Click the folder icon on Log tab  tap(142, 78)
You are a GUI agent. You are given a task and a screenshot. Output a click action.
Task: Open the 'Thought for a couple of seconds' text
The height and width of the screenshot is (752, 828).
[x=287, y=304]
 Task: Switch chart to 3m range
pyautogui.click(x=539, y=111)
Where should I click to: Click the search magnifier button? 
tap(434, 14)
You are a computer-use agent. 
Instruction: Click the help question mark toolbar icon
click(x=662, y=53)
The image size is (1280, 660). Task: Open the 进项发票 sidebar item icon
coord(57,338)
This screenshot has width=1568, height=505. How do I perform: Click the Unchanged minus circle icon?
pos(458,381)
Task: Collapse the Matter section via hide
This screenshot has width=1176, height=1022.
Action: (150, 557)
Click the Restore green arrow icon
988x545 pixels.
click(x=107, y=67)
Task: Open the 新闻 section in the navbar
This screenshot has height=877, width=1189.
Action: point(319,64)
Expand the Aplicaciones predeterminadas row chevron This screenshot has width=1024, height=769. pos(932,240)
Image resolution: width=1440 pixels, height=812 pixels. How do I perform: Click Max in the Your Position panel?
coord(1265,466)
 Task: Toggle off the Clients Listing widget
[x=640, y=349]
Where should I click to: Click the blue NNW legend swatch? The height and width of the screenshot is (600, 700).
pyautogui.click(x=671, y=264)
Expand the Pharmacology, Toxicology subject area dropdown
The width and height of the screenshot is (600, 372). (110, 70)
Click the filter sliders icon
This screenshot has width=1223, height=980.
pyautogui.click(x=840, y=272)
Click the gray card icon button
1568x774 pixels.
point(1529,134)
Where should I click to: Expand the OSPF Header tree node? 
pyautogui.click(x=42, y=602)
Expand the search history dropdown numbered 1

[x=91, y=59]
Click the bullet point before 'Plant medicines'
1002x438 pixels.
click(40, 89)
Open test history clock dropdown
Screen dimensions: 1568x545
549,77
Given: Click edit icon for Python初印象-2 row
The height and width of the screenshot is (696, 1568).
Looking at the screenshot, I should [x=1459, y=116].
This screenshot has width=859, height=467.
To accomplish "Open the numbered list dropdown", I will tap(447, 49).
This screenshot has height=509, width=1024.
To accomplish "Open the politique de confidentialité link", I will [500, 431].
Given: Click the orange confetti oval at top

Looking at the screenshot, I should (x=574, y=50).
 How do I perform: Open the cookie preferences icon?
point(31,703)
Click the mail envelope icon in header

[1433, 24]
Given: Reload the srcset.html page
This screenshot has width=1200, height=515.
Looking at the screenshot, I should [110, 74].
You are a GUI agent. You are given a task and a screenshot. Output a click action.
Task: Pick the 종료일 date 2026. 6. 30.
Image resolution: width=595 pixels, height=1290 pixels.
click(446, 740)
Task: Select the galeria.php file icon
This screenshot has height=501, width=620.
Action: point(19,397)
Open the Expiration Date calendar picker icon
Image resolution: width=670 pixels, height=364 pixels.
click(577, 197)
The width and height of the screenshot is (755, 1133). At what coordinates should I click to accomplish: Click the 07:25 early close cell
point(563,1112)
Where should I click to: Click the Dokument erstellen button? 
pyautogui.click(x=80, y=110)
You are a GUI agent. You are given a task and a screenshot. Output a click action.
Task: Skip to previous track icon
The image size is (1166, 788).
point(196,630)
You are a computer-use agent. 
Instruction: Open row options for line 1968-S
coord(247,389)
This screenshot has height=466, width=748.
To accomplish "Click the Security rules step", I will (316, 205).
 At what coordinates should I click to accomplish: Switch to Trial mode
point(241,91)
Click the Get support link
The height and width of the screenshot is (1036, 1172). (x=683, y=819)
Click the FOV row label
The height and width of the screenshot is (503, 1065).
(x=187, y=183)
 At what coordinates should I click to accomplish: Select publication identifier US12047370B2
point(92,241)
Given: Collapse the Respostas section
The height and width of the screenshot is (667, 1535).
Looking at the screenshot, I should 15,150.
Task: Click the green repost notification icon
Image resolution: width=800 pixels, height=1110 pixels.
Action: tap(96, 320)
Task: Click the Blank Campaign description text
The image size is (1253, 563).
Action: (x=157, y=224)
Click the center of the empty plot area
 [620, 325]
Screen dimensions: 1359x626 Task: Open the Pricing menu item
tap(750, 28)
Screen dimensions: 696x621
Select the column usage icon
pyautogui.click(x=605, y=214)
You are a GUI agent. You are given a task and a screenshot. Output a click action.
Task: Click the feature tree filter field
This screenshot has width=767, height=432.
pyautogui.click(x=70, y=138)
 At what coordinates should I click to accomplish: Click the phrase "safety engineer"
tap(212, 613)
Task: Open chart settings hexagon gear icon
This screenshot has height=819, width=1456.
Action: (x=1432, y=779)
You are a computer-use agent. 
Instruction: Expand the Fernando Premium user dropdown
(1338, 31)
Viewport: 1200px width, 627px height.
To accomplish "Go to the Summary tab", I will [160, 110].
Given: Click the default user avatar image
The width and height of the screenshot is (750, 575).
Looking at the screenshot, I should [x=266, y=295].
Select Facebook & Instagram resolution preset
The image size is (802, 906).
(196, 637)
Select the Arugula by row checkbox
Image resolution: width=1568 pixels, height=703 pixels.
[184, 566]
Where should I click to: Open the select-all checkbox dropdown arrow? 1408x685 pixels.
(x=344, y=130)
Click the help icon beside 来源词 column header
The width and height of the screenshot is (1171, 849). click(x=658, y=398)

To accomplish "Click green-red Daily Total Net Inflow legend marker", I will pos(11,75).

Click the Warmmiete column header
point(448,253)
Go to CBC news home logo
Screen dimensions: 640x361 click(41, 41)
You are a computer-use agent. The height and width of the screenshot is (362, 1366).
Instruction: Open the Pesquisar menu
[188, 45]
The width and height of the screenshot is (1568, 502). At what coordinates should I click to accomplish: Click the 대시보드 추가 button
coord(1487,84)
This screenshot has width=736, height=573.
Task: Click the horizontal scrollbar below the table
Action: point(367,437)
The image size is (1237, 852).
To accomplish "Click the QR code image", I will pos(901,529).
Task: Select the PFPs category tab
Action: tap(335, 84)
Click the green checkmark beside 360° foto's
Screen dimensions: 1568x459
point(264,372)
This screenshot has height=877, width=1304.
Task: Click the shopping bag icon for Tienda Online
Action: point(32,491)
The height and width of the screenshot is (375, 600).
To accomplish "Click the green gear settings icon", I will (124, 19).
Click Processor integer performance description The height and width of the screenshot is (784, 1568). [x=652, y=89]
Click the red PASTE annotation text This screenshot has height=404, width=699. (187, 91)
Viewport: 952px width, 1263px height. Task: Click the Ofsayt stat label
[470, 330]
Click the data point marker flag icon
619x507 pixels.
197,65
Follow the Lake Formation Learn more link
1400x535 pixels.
※ ※ ※
• WHAT TO WORK ON: From the entries, give the number of lines where the string "Collapse" is found, and nothing else.

• EXERCISE RESULT: 2